4: The Statue of Mirrors.

 

5: Old Chuck.

 

6: The long walks I take at night. Sometimes I stand for

hours at a single place, without hardly moving. (I've had the

wind stop in my hand.)

 

7: The Watermelon Works.

 

8: Fred. (My buddy.)

 

9: The baseball park.

 

10: The aqueduct.

 

11: Doc Edwards and the schoolteacher.

 

12: The beautiful trout hatchery at iDEATH and how it was

built and the things that happen there. (It's a swell place for

dancing.)

 

13: The Tomb Crew, the Shaft and the Shaft Gallows.

 

14: A waitress.

 

15: Al, Bill, others.

 

16: The town.

 

17: The sun and how it changes. (Very interesting.)

 

18: inBOIL and that gang of his and the place where they

used to dig, the Forgotten Works, and all the terrible things they

did, and what happened to them, and how quiet and nice things

are around here now that they are dead.

 

19: Conversations and things that happen here day to day.

(Work, baths, breakfast and dinner.)

 

20: Margaret and that other girl who carried the lantern

at night and never came close.

 

21: All of our statues and the places where we bury our

dead, so that they are forever with light coming out of their

tombs.

 

22: My life lived in watermelon sugar. (There must be

worse lives.)

 

23: Pauline. (She is my favorite. You'll see.)

 

24: And this the twenty-fourth book written in 171 years.

Last month Charley said to me, "You don't seem to like making

statues or doing anything else. Why don't you write a book?

 

"The last one was written thirty-five years ago. It's about time

somebody wrote another book."

 

Then he scratched his head and said, "Gee, I remember it was

written thirty-five years ago, but I can't remember what it was

about. There used to be a copy of it in the sawmill."

 

"Do you know who wrote it?" I said.

 

"No," he said. "But he was like you. He didn't have a regular

name."

 

I asked him what the other books were about, the twenty-

three previous ones, and he said that he thought one of them was

about owls.

 

"Yeah, it was about owls, and then there was a book about

pine needles, very boring, and then there was one about the Forgotten Works, theories on how it got started and where it

came from.

 

"The guy who wrote the book, his name was Mike, he took

a long trip into the Forgotten Works. He went in maybe a hundred

miles and was gone for weeks. He went beyond those high

Piles we can see on clear days. He said that there were Piles

beyond those that were even higher.

 

"He wrote a book about his journey into the Forgotten Works.

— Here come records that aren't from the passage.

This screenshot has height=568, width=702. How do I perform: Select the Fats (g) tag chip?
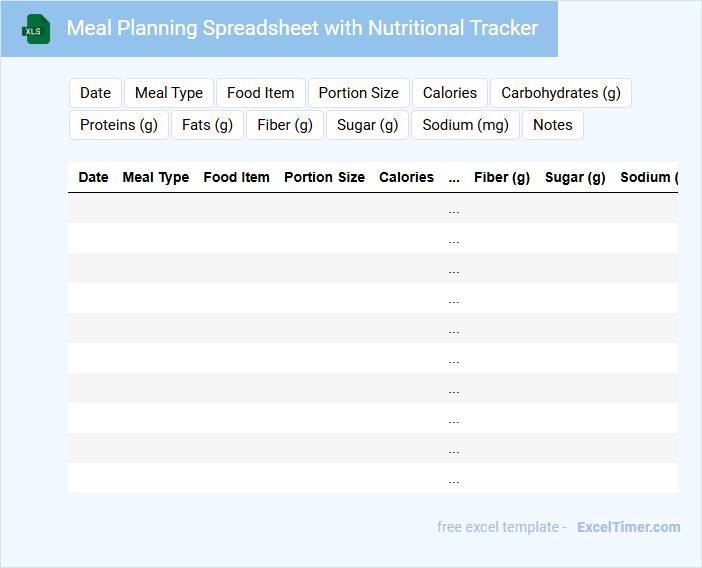pyautogui.click(x=207, y=125)
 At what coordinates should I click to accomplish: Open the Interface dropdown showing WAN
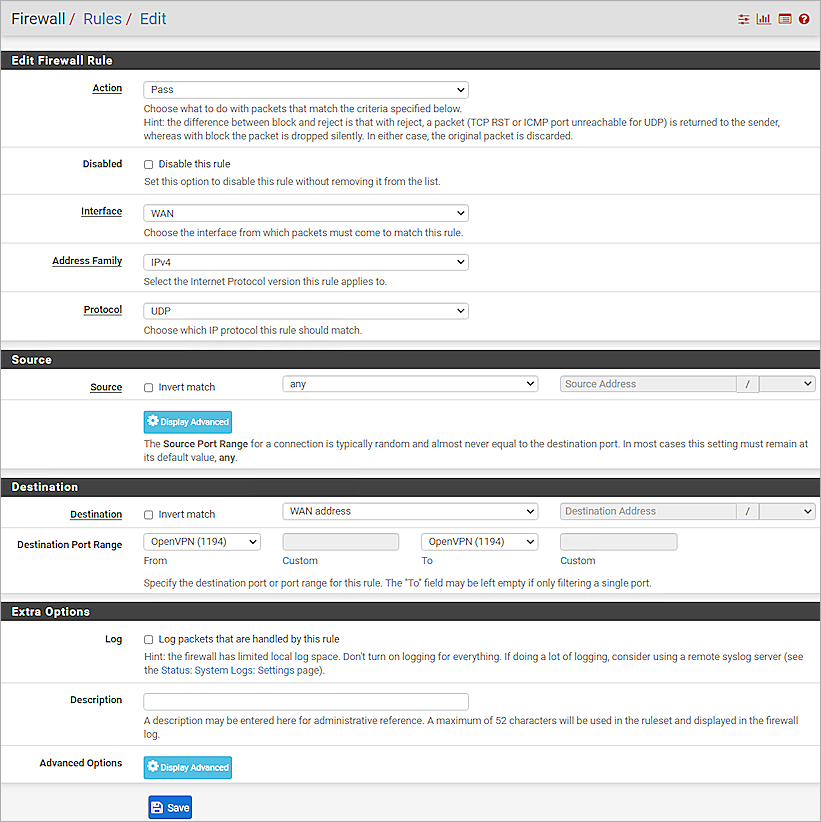click(x=304, y=212)
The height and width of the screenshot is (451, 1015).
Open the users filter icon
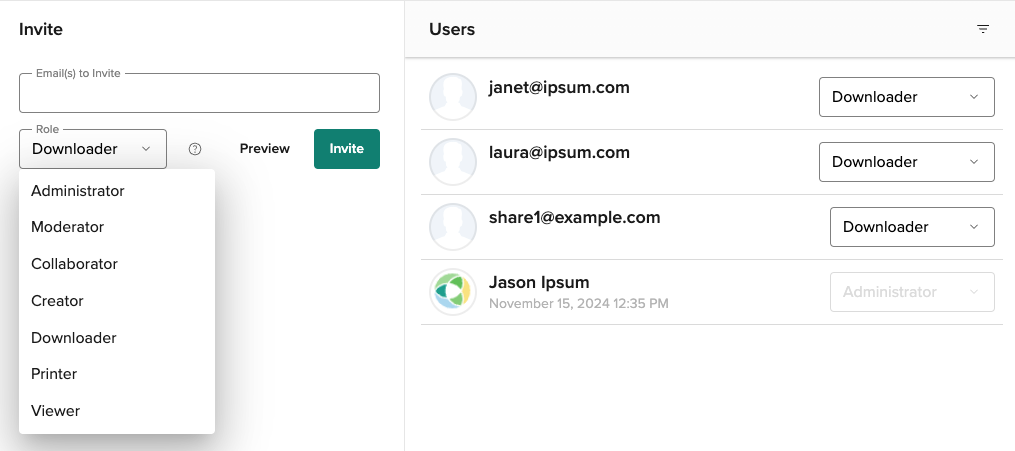(x=983, y=29)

It wasn't a bad book, a lot better than the books we find in the

Forgotten Works. Those are terrible books.

 

"He said he was lost for days and came across things that

were two miles long and green. He refused to furnish any other

details about them, even in his book. Just said they were two

miles long and green.

 

"That's his tomb down by that statue of a frog."

 

"I know that tomb well," I said. "He has blond hair and he's

wearing a pair of rust-colored overalls."

 

"Yeah, that's him," Charley said.

Sundown

 

After I finished writing for the day it was close to sundown

and dinner would be ready soon down at iDEATH.

 

I looked forward to seeing Pauline and eating what she would

cook and seeing her at dinner and maybe I would see her after

dinner. We might go for a long walk, maybe along the aqueduct.

 

Then maybe we would go to her shack for the night or stay

at iDEATH or come back up here, if Margaret wouldn't knock the

door down the next time she came by.

 

The sun was going down over the Piles in the Forgotten

Works. They turned back far beyond memory and glowed in

the sundown.

 

The Gentle Cricket

 

I went out and stood on the bridge for a while and looked

down at the river below. It was three feet wide. There were a

couple of statues standing in the water. One of them was my

mother. She was a good woman. I made it five years ago.

 

The other statue was a cricket. I did not make that one. Somebody

else made it a long time ago in the time of the tigers. It is

a very gentle statue.

 

I like my bridge because it is made of all things: wood and

the distant stones and gentle planks of watermelon sugar.

 

I walked down to iDEATH through a long cool twilight that

passed like a tunnel over me. I lost sight of iDEATH when I passed

into the piney woods and the trees smelled cold and they were

growing steadily darker.

Lighting the Bridges

 

I looked up through the pines and saw the evening star. It

glowed a welcoming red from the sky, for that is the color of

our stars here. They are always that color.

 

I counted a second evening star on the opposite side of the

sky, not as imposing but just as beautiful as the one that arrived

first.

 

I came upon the real bridge and the abandoned bridge. They

were side by side across a river. Trout were jumping in the river.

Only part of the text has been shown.